= Beginning of Section =

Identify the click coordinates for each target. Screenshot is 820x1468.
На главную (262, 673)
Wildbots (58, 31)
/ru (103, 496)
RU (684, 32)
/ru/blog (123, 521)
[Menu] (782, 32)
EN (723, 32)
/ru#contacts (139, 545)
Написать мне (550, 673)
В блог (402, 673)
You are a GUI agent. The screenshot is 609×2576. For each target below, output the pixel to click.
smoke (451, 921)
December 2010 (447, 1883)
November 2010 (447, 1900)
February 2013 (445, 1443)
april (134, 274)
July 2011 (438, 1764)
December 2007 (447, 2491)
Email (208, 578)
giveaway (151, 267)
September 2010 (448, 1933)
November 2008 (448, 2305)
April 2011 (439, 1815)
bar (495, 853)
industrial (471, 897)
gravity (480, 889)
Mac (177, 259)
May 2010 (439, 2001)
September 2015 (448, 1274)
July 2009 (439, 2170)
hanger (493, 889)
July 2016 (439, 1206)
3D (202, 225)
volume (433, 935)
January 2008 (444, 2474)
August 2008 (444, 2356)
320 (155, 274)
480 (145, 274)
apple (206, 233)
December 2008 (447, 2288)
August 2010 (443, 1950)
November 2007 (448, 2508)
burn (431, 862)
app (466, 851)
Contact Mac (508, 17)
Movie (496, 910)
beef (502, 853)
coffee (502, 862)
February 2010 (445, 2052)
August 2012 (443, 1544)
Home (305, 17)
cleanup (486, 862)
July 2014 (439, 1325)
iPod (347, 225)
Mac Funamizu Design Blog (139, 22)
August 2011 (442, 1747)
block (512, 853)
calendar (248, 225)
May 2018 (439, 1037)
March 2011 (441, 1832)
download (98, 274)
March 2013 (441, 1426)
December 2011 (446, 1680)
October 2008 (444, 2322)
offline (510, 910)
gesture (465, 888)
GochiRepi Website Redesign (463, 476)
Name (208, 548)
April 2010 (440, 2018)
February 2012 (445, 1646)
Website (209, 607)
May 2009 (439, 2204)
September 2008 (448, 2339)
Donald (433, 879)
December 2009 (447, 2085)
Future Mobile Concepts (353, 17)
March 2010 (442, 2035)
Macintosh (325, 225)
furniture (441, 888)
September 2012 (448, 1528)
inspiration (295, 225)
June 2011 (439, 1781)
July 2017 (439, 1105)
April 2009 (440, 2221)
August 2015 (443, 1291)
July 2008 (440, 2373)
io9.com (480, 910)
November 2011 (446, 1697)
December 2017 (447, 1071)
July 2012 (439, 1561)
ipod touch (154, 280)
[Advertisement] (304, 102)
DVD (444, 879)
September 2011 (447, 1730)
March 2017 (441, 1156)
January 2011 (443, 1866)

= End of Section =

Please write out the lines that run from the one with "Mac Funamizu Design Blog (139, 22)" to the end of the records, both included, exactly as they appear.

-- OUTPUT OF THE EXERCISE --
Mac Funamizu Design Blog (139, 22)
August 2011 (442, 1747)
block (512, 853)
calendar (248, 225)
May 2018 (439, 1037)
March 2011 (441, 1832)
download (98, 274)
March 2013 (441, 1426)
December 2011 (446, 1680)
October 2008 (444, 2322)
offline (510, 910)
gesture (465, 888)
GochiRepi Website Redesign (463, 476)
Name (208, 548)
April 2010 (440, 2018)
February 2012 (445, 1646)
Website (209, 607)
May 2009 (439, 2204)
September 2008 (448, 2339)
Donald (433, 879)
December 2009 (447, 2085)
Future Mobile Concepts (353, 17)
March 2010 (442, 2035)
Macintosh (325, 225)
furniture (441, 888)
September 2012 (448, 1528)
inspiration (295, 225)
June 2011 (439, 1781)
July 2017 (439, 1105)
April 2009 (440, 2221)
August 2015 (443, 1291)
July 2008 (440, 2373)
io9.com (480, 910)
November 2011 (446, 1697)
December 2017 (447, 1071)
July 2012 (439, 1561)
ipod touch (154, 280)
[Advertisement] (304, 102)
DVD (444, 879)
September 2011 (447, 1730)
March 2017 (441, 1156)
January 2011 (443, 1866)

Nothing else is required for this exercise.